Requirement:
Render the records from the line with "This screenshot has width=1080, height=467." to the line with "Select Simon Dunn" as a Markdown table with the columns Row and Text. Number each line in Row and leave out any blank lines.

Records provided:

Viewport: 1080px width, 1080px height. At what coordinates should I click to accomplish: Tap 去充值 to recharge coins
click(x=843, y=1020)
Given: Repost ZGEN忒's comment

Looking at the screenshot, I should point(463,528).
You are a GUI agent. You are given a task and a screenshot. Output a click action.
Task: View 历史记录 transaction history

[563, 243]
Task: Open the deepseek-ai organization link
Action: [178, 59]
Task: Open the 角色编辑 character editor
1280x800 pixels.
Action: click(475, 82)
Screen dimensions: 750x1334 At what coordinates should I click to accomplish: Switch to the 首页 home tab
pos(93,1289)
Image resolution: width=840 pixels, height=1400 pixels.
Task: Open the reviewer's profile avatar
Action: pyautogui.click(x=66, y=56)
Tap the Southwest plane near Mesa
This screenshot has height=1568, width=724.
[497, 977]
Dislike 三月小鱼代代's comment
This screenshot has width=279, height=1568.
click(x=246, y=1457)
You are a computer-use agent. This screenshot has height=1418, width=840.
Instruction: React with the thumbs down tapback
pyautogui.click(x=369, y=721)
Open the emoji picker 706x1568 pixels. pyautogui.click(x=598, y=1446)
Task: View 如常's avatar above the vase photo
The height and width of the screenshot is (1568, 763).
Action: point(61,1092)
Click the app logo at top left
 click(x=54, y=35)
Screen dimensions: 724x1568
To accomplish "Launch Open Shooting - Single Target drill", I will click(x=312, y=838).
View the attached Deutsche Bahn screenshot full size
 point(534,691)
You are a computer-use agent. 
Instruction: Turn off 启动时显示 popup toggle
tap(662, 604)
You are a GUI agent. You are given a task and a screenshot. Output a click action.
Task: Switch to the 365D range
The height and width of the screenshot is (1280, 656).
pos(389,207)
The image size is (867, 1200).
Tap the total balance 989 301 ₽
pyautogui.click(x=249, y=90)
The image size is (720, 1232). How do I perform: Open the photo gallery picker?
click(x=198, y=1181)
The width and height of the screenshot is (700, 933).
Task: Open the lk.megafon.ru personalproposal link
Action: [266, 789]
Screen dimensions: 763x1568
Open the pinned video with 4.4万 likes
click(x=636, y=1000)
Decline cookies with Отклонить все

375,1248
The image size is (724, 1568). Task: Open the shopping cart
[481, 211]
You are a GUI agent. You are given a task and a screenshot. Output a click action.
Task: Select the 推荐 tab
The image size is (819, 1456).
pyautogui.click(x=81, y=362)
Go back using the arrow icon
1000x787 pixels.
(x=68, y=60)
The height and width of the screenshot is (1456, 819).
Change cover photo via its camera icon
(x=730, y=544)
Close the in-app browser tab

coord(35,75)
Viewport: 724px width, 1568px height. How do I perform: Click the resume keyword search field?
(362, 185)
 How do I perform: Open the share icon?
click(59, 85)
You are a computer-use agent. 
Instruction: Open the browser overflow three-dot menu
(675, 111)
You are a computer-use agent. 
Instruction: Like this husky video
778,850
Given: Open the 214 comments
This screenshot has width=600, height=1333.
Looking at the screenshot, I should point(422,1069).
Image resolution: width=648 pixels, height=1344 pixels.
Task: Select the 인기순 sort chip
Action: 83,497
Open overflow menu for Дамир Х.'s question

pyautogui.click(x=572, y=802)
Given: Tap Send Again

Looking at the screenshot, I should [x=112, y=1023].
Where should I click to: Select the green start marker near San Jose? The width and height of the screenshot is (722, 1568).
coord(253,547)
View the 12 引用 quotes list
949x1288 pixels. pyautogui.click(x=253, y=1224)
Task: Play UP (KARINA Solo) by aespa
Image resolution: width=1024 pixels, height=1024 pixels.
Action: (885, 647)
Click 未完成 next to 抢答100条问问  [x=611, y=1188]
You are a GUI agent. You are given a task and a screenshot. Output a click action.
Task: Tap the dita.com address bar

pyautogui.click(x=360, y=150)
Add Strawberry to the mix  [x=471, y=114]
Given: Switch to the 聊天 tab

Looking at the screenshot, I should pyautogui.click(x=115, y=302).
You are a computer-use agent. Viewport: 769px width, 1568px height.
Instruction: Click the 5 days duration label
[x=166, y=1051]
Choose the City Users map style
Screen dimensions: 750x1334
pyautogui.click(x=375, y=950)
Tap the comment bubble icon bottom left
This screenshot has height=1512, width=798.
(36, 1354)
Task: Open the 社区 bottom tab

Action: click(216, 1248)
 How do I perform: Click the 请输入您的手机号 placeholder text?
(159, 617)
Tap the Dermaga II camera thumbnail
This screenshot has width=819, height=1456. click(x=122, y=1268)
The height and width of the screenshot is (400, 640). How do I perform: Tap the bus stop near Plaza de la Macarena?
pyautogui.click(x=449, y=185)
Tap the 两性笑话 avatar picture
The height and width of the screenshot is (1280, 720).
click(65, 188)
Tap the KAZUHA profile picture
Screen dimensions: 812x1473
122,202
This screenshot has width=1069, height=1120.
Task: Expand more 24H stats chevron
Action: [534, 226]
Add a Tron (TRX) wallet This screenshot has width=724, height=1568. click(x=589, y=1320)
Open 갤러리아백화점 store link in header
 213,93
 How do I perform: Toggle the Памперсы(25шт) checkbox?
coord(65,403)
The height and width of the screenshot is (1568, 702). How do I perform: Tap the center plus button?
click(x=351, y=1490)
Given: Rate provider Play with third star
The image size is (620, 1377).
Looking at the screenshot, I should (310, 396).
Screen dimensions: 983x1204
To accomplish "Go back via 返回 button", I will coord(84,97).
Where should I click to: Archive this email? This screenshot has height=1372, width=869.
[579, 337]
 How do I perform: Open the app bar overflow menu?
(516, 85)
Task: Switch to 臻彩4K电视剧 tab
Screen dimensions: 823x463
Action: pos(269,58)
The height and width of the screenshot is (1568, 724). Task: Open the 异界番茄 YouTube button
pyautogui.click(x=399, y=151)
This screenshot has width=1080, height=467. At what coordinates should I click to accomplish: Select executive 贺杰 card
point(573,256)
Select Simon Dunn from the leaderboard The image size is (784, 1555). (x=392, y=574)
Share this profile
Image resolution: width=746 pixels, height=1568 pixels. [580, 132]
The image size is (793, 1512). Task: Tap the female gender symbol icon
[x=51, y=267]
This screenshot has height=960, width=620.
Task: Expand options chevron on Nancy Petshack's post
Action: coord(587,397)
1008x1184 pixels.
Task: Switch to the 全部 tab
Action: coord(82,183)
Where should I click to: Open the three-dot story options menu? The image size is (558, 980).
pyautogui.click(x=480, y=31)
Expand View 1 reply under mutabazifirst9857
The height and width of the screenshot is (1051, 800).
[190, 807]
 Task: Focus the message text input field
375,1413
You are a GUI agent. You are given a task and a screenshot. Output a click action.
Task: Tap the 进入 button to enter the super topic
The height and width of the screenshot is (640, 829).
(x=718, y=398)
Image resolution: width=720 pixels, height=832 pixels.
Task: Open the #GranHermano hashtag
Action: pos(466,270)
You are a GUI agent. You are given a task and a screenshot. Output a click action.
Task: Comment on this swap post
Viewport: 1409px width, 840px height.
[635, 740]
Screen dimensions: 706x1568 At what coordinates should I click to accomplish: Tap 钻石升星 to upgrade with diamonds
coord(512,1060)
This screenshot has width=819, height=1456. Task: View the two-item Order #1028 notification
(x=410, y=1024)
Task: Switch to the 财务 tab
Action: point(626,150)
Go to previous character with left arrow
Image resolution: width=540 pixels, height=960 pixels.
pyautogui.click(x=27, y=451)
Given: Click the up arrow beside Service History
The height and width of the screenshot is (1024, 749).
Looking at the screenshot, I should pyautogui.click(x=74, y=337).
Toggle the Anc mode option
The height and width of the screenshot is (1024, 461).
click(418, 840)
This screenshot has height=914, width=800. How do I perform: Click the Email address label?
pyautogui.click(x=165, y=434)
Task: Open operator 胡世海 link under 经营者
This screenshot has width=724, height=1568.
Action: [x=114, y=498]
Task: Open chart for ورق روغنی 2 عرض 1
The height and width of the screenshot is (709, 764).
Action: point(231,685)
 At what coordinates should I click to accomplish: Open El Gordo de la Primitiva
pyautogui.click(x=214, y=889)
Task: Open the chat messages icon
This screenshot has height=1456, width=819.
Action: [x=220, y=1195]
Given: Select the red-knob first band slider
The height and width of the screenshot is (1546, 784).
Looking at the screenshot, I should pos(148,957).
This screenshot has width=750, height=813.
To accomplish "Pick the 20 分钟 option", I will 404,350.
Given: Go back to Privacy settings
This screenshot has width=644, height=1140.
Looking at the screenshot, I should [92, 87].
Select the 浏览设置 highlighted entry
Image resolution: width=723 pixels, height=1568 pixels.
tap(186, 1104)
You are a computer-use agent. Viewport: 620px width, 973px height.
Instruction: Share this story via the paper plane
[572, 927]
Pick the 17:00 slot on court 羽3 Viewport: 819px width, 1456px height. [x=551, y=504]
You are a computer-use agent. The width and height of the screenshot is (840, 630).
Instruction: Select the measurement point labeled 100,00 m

Exercise solution:
| Row | Text |
|---|---|
| 1 | This screenshot has width=1080, height=467. At what coordinates should I click to accomplish: Select executive 贺杰 card |
| 2 | point(573,256) |
| 3 | Select Simon Dunn from the leaderboard The image size is (784, 1555). (x=392, y=574) |